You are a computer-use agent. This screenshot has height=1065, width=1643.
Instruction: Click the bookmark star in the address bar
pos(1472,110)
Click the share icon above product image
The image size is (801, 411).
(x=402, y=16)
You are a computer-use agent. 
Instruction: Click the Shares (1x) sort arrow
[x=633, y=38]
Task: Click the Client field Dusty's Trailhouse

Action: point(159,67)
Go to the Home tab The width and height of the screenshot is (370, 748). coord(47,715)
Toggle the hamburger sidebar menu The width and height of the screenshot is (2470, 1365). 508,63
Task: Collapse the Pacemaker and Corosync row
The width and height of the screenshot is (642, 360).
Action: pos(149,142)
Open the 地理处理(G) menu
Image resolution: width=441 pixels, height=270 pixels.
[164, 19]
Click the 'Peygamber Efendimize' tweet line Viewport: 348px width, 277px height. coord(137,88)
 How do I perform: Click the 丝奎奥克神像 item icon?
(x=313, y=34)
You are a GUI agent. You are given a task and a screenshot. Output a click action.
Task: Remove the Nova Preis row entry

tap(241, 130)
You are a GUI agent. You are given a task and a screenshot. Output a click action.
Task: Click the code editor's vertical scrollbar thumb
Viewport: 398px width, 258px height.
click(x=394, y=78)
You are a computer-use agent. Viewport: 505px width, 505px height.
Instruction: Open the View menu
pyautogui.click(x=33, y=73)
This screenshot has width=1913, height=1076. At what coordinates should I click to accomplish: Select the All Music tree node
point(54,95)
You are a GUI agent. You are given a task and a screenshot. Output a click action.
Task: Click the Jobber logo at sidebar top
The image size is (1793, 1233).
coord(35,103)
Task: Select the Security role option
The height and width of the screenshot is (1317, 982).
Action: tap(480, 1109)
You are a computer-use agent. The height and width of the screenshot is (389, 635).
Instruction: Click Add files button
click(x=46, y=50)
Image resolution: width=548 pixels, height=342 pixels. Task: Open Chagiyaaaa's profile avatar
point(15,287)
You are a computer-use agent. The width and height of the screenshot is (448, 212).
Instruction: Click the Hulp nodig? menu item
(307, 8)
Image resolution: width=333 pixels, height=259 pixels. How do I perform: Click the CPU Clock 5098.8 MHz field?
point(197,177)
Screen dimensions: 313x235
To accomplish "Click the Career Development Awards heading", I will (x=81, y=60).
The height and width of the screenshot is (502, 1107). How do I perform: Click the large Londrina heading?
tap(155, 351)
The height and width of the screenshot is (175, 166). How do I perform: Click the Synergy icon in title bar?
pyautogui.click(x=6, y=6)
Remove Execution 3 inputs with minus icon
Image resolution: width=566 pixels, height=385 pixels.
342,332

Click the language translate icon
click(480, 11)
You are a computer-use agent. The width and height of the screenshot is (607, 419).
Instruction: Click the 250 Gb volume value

○ ○ ○ ○ ○

### WHAT TO WORK ON
Pull out each line in the records that contains the word "field", copying every such line in full.

### TASK OUTPUT
Task: Click the Client field Dusty's Trailhouse
Image resolution: width=333 pixels, height=259 pixels. How do I perform: Click the CPU Clock 5098.8 MHz field?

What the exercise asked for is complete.